The plane also brought two helicopters to assist with the operation, an embassy official said.
Eight Russians were onboard the flight out of a total of at least 45 passengers and crew.
A Russian fact-finding committee said Thursday it had opened a probe as there were indications that safety standards were violated.
During its demonstration flight the passenger aircraft descended from 10,000 feet (3,000 metres) to 6,000 feet before slamming into Mount Salak, which rises to 7,200 feet, authorities said.
The cause of the crash is still unknown and is under investigation by both Indonesian and Russian officials. The search for flight data recorders continues.
All aboard the aircraft were killed, authorities confirmed on Thursday, a day after the plane disappeared from radar screens in mountainous terrain just 80 kilometres (50 miles) south of Jakarta.

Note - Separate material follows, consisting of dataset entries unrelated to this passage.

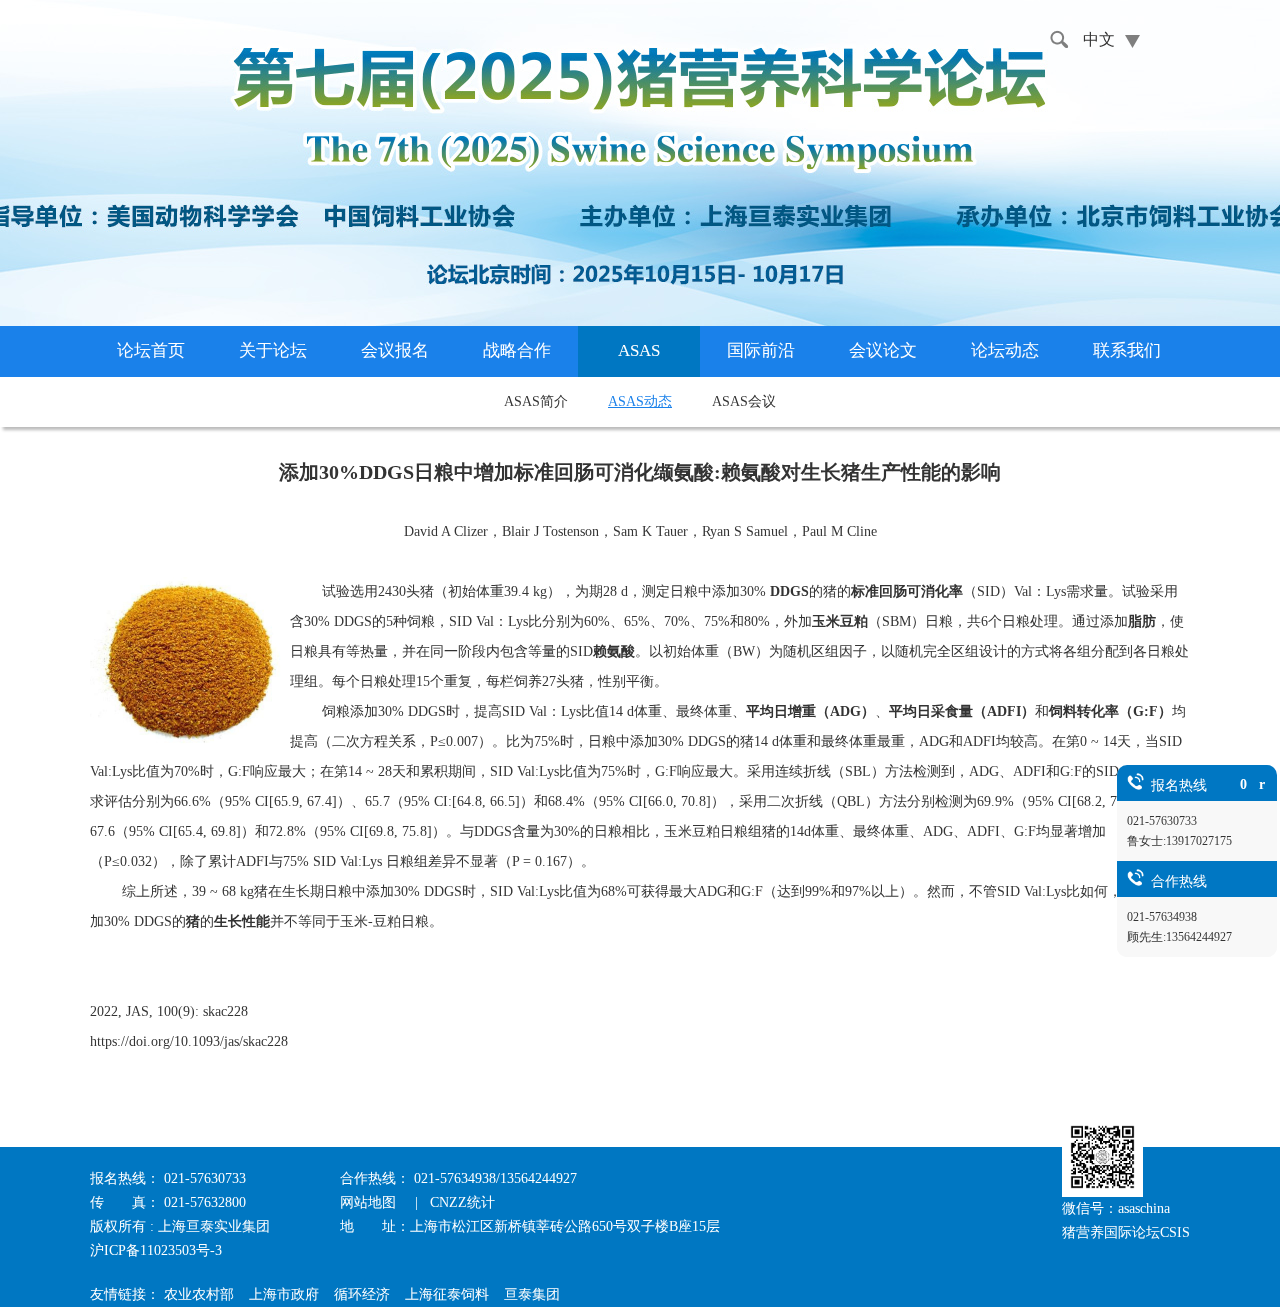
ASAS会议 (744, 401)
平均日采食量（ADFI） (962, 711)
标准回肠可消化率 (907, 591)
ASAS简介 (536, 401)
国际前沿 (761, 350)
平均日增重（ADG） (810, 711)
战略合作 (517, 350)
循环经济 (362, 1294)
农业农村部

The company representing Sukhoi in Indonesia, Trimarga Rekatama, originally said 50 passengers were on board but revised the number down to 45. Local rescue officials said the plane was carrying 46 people.
Wednesday's calamity came 50 minutes into a brief flight that was part of an Asian sales tour to promote the aircraft, a joint venture between Sukhoi and Italy's Alenia Aeronautica, which made its first commercial flight last year.